Stored dataset items
===

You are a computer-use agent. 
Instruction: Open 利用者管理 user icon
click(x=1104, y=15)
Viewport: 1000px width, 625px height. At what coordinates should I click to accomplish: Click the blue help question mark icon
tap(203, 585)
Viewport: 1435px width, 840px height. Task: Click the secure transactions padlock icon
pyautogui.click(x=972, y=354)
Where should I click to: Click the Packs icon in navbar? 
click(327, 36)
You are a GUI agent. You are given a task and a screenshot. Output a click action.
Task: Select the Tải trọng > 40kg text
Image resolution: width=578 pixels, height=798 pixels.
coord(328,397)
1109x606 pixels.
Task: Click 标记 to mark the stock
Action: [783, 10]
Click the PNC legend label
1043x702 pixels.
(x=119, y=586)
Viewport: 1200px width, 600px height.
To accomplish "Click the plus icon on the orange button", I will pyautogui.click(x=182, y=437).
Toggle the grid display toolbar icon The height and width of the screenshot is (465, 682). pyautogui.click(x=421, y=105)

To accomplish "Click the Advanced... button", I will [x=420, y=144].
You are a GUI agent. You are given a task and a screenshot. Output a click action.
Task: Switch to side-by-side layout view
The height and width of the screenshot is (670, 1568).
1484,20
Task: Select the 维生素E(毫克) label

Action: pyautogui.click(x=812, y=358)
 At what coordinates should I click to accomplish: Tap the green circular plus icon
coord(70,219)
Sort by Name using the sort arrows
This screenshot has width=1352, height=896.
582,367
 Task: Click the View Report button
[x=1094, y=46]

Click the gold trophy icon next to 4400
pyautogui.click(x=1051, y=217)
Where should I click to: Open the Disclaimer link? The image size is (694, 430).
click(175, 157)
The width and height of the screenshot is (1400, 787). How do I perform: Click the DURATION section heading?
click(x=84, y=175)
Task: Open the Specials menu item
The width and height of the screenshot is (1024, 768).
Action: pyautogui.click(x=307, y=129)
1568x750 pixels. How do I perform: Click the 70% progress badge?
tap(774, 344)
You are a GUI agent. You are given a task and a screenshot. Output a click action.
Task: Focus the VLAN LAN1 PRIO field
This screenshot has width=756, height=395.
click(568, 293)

===

Lines holding the word "will" are the answer; copy every one from the records above.

▶ Output for this exercise:
To accomplish "Click the plus icon on the orange button", I will pyautogui.click(x=182, y=437).
To accomplish "Click the Advanced... button", I will [x=420, y=144].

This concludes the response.